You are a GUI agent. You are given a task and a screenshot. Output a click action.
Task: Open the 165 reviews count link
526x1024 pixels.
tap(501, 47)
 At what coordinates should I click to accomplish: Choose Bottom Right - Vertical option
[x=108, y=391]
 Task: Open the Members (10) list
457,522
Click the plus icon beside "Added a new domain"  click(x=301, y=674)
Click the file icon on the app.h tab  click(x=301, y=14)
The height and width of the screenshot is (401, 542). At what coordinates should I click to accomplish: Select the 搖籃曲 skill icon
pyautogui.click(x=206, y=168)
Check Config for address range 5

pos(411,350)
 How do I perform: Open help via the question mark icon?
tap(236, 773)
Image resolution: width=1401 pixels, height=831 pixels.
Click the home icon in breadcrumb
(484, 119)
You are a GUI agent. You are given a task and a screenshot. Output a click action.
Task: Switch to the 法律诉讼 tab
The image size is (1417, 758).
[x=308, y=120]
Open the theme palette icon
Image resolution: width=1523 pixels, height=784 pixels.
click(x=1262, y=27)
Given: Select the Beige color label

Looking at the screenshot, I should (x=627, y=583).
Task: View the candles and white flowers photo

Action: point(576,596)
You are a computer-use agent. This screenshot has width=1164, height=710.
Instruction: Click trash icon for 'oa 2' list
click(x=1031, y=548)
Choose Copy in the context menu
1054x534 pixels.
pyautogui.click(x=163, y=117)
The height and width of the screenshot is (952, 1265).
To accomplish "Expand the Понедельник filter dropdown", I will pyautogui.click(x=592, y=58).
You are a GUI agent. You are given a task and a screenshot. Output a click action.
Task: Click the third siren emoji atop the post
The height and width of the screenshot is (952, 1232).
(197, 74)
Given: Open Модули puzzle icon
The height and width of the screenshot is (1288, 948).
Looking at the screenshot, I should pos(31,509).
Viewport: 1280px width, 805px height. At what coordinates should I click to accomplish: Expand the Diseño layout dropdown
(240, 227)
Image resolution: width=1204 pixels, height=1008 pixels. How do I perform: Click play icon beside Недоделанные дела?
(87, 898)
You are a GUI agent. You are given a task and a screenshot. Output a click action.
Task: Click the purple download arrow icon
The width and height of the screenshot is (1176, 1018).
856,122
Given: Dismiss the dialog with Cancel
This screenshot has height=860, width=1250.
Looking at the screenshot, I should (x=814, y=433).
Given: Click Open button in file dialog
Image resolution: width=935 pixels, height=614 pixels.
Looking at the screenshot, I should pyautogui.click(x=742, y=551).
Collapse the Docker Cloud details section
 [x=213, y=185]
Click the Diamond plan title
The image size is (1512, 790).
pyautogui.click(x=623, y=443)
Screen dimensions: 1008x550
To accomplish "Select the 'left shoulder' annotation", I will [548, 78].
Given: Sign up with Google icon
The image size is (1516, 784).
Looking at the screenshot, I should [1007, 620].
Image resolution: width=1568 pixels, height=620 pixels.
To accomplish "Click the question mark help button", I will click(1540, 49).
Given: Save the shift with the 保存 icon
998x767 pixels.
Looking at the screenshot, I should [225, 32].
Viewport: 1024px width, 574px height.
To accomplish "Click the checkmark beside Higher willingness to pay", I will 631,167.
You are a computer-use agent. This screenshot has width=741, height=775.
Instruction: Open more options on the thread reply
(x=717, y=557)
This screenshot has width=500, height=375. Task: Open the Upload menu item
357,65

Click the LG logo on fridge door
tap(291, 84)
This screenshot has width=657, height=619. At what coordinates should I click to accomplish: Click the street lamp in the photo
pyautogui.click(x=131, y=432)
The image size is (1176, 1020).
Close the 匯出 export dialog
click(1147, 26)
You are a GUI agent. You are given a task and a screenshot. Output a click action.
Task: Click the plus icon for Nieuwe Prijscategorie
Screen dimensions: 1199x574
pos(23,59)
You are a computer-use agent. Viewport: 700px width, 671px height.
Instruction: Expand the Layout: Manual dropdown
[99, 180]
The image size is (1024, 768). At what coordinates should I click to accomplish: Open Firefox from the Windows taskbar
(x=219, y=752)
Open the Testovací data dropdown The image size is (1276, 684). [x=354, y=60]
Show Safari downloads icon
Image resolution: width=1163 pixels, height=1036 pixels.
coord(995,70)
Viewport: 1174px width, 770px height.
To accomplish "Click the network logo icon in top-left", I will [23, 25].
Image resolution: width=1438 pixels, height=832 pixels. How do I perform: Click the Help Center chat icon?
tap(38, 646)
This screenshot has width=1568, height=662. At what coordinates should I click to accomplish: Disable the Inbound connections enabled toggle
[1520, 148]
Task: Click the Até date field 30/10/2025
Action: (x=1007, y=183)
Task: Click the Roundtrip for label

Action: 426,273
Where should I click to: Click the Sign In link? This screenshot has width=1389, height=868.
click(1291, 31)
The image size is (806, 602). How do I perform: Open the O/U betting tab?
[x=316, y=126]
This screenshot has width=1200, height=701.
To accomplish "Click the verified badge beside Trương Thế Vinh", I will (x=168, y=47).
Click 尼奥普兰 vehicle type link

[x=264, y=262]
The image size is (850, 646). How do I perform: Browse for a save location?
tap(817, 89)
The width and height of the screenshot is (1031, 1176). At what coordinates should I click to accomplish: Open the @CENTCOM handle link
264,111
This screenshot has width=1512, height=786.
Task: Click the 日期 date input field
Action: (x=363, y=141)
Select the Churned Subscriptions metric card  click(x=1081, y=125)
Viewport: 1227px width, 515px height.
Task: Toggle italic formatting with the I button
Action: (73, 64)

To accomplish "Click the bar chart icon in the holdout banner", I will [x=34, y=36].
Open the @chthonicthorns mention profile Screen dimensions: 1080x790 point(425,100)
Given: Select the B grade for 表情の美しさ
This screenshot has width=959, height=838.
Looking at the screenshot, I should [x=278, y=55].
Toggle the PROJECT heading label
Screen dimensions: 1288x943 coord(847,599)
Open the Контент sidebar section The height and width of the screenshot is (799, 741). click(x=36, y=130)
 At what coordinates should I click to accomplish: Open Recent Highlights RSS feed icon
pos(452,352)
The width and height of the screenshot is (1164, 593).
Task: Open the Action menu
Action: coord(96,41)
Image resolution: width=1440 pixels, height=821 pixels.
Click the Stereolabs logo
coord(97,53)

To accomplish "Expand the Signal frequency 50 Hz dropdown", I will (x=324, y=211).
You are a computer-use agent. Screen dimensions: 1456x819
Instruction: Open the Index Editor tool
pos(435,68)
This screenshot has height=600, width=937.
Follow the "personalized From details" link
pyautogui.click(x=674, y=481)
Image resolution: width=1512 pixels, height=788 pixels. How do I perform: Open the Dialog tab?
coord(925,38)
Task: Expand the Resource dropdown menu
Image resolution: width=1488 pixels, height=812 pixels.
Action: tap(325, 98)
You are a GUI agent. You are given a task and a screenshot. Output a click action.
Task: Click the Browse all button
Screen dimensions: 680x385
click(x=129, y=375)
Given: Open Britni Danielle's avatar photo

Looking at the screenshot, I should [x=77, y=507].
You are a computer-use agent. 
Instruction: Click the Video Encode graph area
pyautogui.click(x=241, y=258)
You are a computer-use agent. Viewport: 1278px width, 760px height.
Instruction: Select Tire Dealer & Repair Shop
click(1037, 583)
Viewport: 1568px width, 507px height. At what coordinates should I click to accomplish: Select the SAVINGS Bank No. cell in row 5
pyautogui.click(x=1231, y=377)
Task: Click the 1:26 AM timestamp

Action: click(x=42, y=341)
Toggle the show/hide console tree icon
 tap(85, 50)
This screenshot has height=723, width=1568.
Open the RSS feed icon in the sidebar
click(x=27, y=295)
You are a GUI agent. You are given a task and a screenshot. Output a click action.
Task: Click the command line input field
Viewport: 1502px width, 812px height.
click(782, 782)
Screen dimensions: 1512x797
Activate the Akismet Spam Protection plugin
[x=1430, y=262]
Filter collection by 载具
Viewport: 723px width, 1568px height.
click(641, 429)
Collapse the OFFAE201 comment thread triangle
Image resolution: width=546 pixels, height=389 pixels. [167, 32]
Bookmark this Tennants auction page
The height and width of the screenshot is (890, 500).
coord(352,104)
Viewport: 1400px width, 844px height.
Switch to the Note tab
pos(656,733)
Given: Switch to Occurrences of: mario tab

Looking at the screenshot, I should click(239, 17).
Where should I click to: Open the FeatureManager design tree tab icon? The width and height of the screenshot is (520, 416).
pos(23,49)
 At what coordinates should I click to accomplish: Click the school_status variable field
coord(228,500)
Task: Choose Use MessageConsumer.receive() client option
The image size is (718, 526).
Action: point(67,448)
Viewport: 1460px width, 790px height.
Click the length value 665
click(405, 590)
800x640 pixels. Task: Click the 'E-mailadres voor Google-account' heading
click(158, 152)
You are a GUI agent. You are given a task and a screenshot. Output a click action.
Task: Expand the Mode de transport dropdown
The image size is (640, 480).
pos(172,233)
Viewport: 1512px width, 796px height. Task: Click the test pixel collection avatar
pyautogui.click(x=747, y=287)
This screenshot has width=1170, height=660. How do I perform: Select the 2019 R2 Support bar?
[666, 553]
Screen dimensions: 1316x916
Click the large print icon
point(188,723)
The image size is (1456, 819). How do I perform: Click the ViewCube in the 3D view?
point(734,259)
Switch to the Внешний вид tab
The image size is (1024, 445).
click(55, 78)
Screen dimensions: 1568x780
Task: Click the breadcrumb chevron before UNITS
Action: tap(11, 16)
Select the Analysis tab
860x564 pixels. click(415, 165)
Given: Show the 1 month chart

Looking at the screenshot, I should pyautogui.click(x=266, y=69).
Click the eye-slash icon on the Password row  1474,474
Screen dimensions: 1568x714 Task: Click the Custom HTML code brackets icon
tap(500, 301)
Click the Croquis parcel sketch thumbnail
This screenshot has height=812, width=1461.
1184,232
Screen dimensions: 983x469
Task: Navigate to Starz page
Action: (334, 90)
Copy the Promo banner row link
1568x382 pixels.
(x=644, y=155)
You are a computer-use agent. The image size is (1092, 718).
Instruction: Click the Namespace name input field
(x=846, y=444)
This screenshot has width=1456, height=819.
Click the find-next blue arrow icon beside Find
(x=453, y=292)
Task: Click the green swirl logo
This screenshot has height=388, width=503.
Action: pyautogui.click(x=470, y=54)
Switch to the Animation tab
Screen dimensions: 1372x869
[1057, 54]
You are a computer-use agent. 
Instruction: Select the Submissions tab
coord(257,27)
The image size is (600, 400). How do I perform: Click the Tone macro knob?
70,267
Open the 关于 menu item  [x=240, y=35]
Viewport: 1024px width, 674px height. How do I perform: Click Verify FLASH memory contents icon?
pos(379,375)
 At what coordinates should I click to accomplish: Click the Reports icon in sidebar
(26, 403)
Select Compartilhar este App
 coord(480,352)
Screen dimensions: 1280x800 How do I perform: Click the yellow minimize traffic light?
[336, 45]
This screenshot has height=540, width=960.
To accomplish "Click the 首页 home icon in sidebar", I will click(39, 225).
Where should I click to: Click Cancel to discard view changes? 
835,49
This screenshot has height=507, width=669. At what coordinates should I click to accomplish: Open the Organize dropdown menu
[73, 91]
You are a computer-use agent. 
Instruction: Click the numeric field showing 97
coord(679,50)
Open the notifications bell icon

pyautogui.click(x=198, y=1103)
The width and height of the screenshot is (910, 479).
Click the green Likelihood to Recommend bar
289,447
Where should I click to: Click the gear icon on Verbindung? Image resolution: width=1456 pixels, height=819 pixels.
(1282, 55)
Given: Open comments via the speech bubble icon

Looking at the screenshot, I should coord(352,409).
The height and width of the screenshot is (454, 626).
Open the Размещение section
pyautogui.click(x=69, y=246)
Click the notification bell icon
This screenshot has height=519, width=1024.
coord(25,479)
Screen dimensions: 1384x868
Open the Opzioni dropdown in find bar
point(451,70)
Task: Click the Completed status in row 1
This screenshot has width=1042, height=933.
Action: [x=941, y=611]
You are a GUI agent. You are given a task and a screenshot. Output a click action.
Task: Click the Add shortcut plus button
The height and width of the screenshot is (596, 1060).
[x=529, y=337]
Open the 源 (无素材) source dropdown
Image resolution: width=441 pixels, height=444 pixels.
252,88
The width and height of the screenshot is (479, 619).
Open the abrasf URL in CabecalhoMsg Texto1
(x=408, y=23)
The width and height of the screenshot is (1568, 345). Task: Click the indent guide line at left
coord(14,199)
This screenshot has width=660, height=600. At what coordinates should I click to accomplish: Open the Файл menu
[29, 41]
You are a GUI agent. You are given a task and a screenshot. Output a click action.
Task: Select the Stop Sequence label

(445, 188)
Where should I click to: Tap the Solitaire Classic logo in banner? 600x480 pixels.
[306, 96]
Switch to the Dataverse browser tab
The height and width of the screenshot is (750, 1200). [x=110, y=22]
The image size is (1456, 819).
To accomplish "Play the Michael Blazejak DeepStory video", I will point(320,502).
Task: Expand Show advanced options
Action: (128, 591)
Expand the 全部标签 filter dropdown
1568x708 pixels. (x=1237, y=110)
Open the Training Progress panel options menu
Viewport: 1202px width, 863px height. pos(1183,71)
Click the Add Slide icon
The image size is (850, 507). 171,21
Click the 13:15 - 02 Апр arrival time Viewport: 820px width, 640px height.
□ □ □
**TASK TO CARRY OUT**
Could you put the lines of the entries, from the line with "You are a computer-use agent. Viewport: 1278px" up to and including the line with "click(1037, 583)", into a JSON list of strings, one string per line, leaving out any blank lines?

**EXERCISE RESPONSE**
[
  "You are a computer-use agent. Viewport: 1278px width, 760px height.",
  "Instruction: Select Tire Dealer & Repair Shop",
  "click(1037, 583)"
]